With the official launch date for the Pentium III chip set for February 26, Junkbusters and Electronic Privacy Information Center, the organizers of the boycott, sent letters to several consumer and privacy groups, hoping they would lobby the Federal Trade Commission to get involved, the Associated Press reported.
Critics contend that Intel's new chip can transmit a unique serial number to Internet sites that request it for identification purposes. While Intel said the technology will help online merchants cut down fraud, privacy groups contend that it gives companies the ability to trace where a Net user has been on the Web.
Intel has invited reporters and analysts to talk about the technology at a preview conference in San Jose, California tomorrow.
Yesterday, the organizers of the boycott sent letters asking for support to the American Civil Liberties Union, Center for Democracy and Technology, Center for Media Education, and other pertinent groups.
The letters appealed these groups to press the FTC to consider stopping Intel from distributing the Pentium III technology, the Associated Press reported.
Robert Pitofsky, the chairman of the FTC, earlier indicated that he thinks his agency cannot stop Intel from selling its new technology.
"As things stand, I don't think we have the authority to do that," Pitofsky told the Associated Press.
The FTC's role normally is to fight consumer fraud and deceptive trade practices.
The groups warned the FTC's Pitofsky in a separate letter that consumers would be wary of participating in the online commerce, fearing that their privacy may be compromised.
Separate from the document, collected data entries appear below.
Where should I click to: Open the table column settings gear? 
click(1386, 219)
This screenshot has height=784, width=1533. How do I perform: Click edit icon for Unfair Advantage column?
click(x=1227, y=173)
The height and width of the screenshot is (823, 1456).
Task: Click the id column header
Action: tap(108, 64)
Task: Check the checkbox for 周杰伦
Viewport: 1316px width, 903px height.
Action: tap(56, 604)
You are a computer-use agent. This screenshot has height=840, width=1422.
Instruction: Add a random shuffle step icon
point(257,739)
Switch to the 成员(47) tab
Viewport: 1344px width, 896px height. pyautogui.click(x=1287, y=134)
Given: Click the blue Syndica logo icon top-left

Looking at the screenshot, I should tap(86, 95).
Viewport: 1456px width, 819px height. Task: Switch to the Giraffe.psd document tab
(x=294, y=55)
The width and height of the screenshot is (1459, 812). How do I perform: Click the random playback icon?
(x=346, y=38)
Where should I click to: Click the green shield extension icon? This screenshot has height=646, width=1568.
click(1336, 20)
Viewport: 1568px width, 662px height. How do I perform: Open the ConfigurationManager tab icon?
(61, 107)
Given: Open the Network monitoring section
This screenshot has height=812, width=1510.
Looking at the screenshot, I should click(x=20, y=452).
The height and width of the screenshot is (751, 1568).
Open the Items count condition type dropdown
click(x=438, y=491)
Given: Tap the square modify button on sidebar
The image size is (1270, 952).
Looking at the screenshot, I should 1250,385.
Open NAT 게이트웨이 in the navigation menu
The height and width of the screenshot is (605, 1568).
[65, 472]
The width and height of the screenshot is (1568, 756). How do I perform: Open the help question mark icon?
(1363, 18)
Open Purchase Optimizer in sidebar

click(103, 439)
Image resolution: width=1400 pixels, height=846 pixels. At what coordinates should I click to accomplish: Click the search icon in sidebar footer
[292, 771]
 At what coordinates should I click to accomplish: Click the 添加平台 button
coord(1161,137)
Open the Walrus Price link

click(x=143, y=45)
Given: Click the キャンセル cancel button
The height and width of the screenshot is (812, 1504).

"[The Pentium III technology] will move reality much closer to these consumers' worst fears," the groups wrote to the FTC, the Associated Press reported.
Last month, after the boycott was first announced, Intel said it would include software that would allow users to turn off the Pentium III identification technology, and the chipmaker would encourage computer makers to ship their PCs with the technology off by default.
"We think we've given consumers enough choice--consumers choice and choice for the [computer makers]," said an Intel spokesman.
Intel said it expects to spend $300 million promoting the new processor. The company supplies about 85 percent of the world's computer chips, and had $26.2 billion in sales last year.